Asta Narayan Manandhar (अष्टनारायण मानन्धर) (1900–1960) was a Nepalese entrepreneur who established the first bicycle shop in Kathmandu in 1925 AD. He imported bicycles from Kolkata, India, and transported them over the mountains into Kathmandu by coolie.

==Early life==

Asta Narayan was born in Maru Dhoka near Kathmandu Durbar Square to father Pancha Narayan and mother Prem Maya Manandhar. Pancha Narayan was a supplier of foodstuffs to the government. The family moved to Asan Kamalachhi in the 1920s.

==Into business==

Asta Narayan was a bicycle enthusiast as a young man, and chose to become a bicycle seller when he decided to go into business for himself. He set up a store on the ground floor of his house at Kamalachhi and named it Pancha Narayan Asta Narayan.
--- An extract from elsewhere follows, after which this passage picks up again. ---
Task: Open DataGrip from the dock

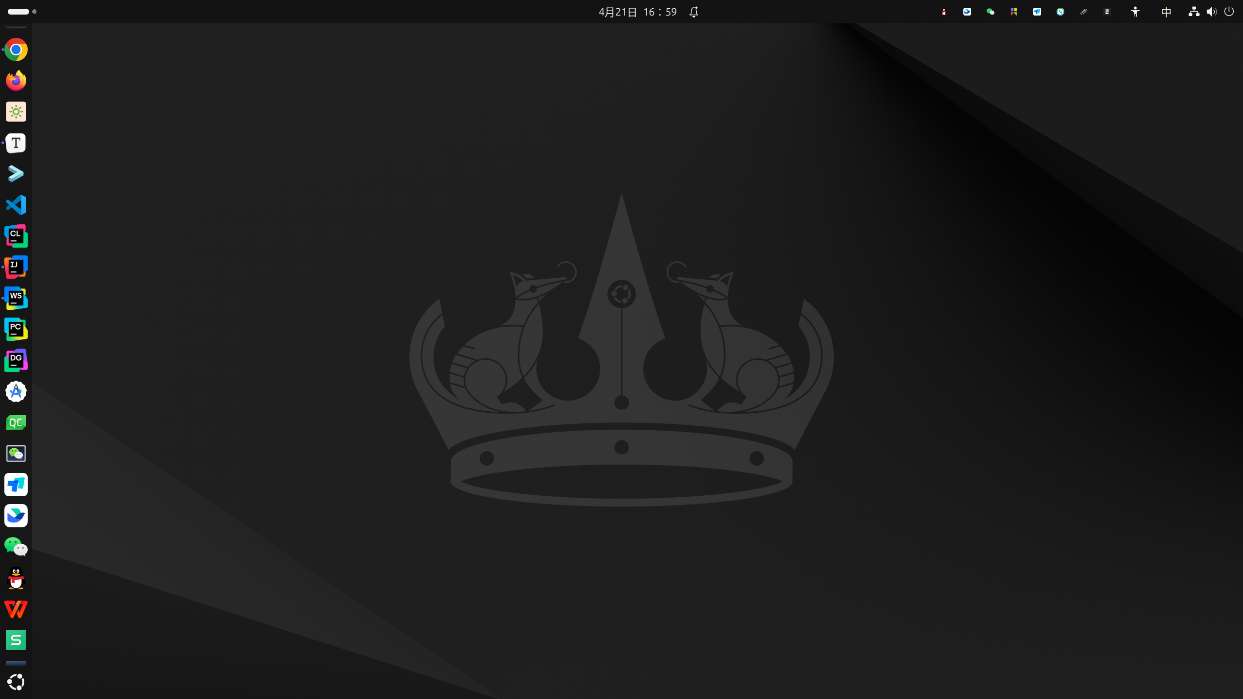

He traveled out of Kathmandu on foot, and then by train to Kolkata to procure his first stock—six Hercules machines made in Britain. There were no motorables roads into Kathmandu then, and coolies had to be hired to carry the crates over the mountains. From 1934, the firm started selling Raleigh bicycles too.

Asta Narayan's three sons continued the family business which was subsequently taken over by their descendants. Asta Narayan's pioneering venture resulted in Kamalachhi being turned into a street of local bike shops.